Trafik polisi ne iş yapar?

3 km sonra yolun kontrol amacı ile trafiğin, trafik polisleri tarafından kesilmiş olduğu ortaya çıkıyor. Trafiğin en yoğun olduğu bir günde trafik kontrolü. Nasıl bir aklın ürünüyse! Yollara akıcılık kazandırılıp, vatandaşa kolaylık sağlanacağına, 36 derece sıcakta yol kontrolü! Herhalde bu tür kontroller ya biz de ya da üçüncü dünya ülkelerinde olur. Düşünün canından bezmiş binlerce insan. Sıcaktan dolayı devamlı çalışan araç klimaları ve de döviz vererek aldığımız, Boşa harcanan kilolarca benzin!

Eziyetten öte

Bir bayram geçirdik... Hem de ne bayram.
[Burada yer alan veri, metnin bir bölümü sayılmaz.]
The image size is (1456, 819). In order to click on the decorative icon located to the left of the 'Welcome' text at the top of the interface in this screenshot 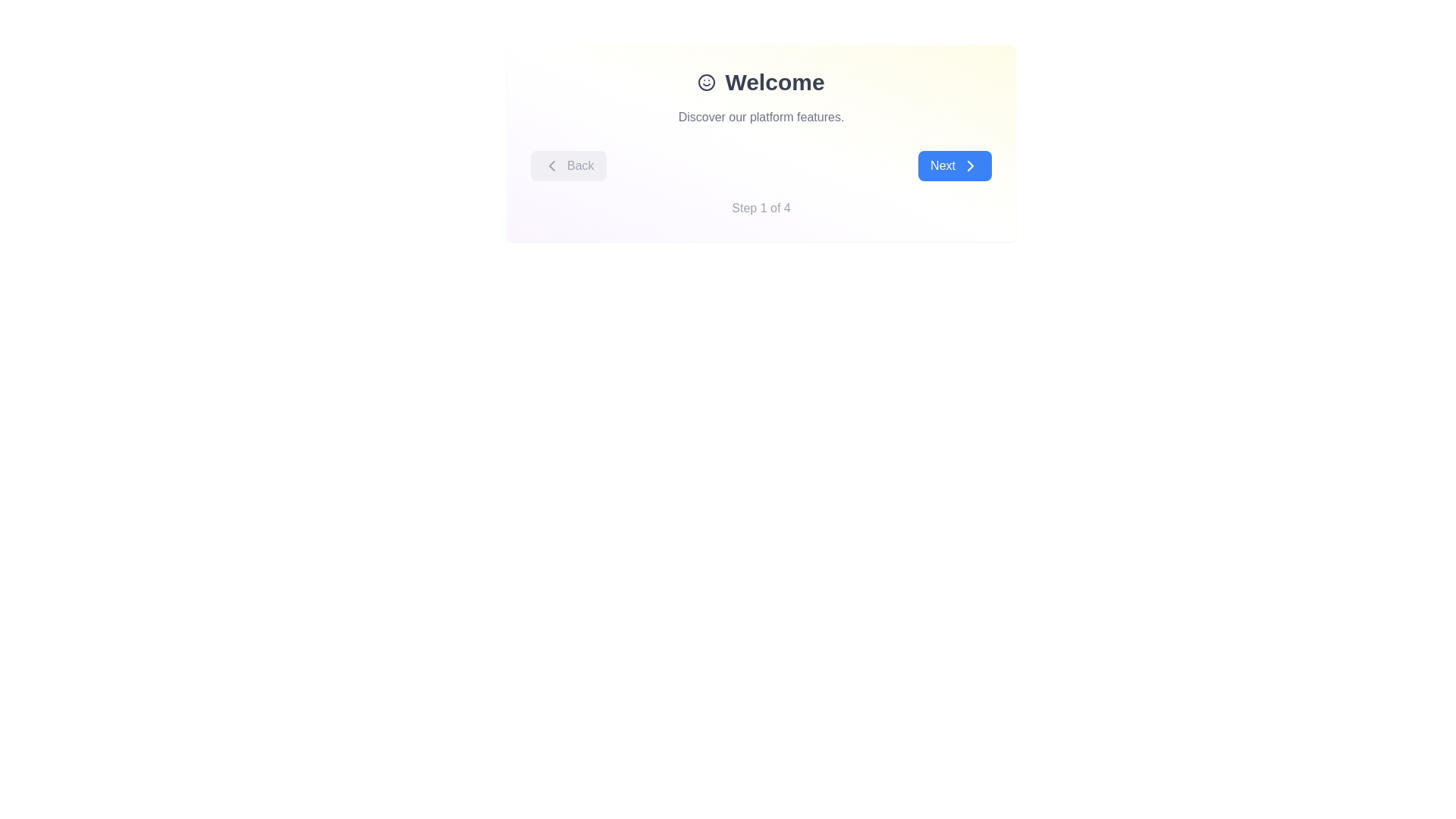, I will do `click(706, 82)`.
Kapanın elinde kaldı. Sahillilerde yerlere postu serenler. Derme çatma çadırlar. Garip garip semaverler. Yerlere serilen kilimler üzerinde kahvaltılar, mangallar, yerlerde ilkel şartlarda uyuyan, güya tatile gelmiş insanlar, kenarda köşede kurban kesenler. Bir bardak ayranı 40 liraya, bir bardak çayı 20 liraya içenler. Bir gölgeliği 150 liraya kiralayan tatil zadeler. Otellerde, kafelerde soyulanlar. Lüks oteller keyif çatanlar, garipler, garibanlar, fukaralar. Hepsi ayni yolun yolcusu. Güya tatil yaptılar!

Kurban bu mu?

Dana boynuna satırı yemiş, katilinin elinden kurtulmuş. Can havli ile kaçıyor. Kanlar içinde. Kanları sıcak asfaltı ıslatıyor. Bu sahneyi ve de kanlı danayı gören iki kız çocuğu baygınlık geçiriyor. Öte yanda, 5 kafadar kurbancı 700 kiloluk bir tosun almışlar. Muhabbet ediyorlar, sakallı olan konuşuyor; “Boğamız bayağı büyük. Bizi cennette TAŞIR herhalde!”. Zihniyete bak! Hayvanı hem canlı canlı keseceksin, hem de etini yiyeceksin, dağıtacaksın. Sonra da seni cennet taşımasını bekleyeceksin. Biraz saçma gelmiyor mu?

Karmaşa

Otellerde müşteri kapma yarışına giren garsonlar. Havada uçuşan yumrular. Bir sağa bir sola çekilen parçalanmaktan son anda kurtulan, müşteriler. Nasıl bir bayramsa! Ortalık ana baba günü. Kimse mutlu değil. Ama adına bayram diyoruz. Tek güzelliği çocukların torbalarının para ve şeker dolması, garibanların mutfaklarına et girmesi, ve de en önemlisi ana baba kardeş dostları hatırlamamazı.